▶ _WHAT IS REQUIRED_:
The entries below contain a stretch that opens with the line containing "Instruction: Select the Colaboradores step" and closes with the line containing "Image resolution: width=744"; set down that stretch exactly, both ends included, and nothing else.

▶ _DATA_:
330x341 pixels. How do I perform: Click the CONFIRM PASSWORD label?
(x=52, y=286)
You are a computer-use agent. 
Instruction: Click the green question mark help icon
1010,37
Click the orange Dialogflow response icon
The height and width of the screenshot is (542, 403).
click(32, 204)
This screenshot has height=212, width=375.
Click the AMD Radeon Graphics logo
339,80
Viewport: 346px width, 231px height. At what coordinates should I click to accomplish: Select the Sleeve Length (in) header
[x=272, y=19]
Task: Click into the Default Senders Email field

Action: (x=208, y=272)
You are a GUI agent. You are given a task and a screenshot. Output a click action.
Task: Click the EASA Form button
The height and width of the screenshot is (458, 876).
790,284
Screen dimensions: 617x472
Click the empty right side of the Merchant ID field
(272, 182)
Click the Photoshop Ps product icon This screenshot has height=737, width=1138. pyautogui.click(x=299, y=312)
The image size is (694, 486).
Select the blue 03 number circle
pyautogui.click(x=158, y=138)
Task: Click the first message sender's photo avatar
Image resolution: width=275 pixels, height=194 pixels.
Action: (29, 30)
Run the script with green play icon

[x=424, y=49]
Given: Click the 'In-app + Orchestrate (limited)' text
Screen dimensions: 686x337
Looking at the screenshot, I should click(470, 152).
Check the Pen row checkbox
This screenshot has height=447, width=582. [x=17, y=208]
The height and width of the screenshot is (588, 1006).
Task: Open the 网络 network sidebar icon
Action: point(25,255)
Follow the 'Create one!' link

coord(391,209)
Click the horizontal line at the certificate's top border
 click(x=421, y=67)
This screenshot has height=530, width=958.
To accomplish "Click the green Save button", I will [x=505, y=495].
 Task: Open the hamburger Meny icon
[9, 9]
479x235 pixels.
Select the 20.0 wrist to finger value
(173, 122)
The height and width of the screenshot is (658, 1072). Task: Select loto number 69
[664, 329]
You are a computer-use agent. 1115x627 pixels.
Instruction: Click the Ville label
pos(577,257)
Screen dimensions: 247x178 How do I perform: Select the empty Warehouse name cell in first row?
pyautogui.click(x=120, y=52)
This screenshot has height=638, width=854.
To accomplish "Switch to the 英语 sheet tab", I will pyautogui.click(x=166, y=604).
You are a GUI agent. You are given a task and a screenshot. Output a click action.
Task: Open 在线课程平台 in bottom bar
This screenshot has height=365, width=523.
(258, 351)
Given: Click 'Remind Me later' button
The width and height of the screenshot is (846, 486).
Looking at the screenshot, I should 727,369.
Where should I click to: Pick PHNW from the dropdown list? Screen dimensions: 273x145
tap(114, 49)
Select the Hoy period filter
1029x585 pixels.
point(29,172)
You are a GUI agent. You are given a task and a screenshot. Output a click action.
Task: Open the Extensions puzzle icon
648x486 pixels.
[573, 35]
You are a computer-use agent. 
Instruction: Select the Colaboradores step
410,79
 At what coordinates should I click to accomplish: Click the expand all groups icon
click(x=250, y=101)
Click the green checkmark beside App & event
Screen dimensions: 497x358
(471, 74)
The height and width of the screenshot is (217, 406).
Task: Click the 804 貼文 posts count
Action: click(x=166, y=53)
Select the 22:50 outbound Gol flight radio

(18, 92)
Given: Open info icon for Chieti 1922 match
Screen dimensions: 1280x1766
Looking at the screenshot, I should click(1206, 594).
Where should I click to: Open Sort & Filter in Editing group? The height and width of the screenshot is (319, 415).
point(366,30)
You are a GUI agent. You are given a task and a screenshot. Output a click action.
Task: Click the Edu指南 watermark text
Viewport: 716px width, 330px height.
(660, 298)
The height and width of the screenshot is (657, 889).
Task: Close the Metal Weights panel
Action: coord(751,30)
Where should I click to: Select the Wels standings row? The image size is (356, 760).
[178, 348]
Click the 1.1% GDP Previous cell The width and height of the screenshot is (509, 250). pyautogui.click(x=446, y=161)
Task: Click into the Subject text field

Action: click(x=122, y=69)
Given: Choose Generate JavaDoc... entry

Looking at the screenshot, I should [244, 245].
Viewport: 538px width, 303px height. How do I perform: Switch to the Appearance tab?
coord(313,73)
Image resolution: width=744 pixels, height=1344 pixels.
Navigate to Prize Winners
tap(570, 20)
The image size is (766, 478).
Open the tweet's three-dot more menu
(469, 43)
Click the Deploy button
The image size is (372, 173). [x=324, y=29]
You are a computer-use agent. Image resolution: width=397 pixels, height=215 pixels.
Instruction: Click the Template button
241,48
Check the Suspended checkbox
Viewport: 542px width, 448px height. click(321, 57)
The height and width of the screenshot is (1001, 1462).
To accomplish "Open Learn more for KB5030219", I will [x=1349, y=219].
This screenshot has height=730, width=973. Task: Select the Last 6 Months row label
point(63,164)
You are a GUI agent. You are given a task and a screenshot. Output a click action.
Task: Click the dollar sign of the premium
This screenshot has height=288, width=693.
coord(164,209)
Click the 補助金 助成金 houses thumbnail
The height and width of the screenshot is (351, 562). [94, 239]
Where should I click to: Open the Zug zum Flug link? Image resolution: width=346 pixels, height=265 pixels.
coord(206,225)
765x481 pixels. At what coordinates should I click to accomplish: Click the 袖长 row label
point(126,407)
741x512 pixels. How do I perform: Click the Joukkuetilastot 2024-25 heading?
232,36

▶ _ANSWER AREA_:
Instruction: Select the Colaboradores step
410,79
 At what coordinates should I click to accomplish: Click the expand all groups icon
click(x=250, y=101)
Click the green checkmark beside App & event
Screen dimensions: 497x358
(471, 74)
The height and width of the screenshot is (217, 406).
Task: Click the 804 貼文 posts count
Action: click(x=166, y=53)
Select the 22:50 outbound Gol flight radio

(18, 92)
Given: Open info icon for Chieti 1922 match
Screen dimensions: 1280x1766
Looking at the screenshot, I should click(1206, 594).
Where should I click to: Open Sort & Filter in Editing group? The height and width of the screenshot is (319, 415).
point(366,30)
You are a GUI agent. You are given a task and a screenshot. Output a click action.
Task: Click the Edu指南 watermark text
Viewport: 716px width, 330px height.
(660, 298)
The height and width of the screenshot is (657, 889).
Task: Close the Metal Weights panel
Action: coord(751,30)
Where should I click to: Select the Wels standings row? The image size is (356, 760).
[178, 348]
Click the 1.1% GDP Previous cell The width and height of the screenshot is (509, 250). pyautogui.click(x=446, y=161)
Task: Click into the Subject text field

Action: click(x=122, y=69)
Given: Choose Generate JavaDoc... entry

Looking at the screenshot, I should [244, 245].
Viewport: 538px width, 303px height. How do I perform: Switch to the Appearance tab?
coord(313,73)
Image resolution: width=744 pixels, height=1344 pixels.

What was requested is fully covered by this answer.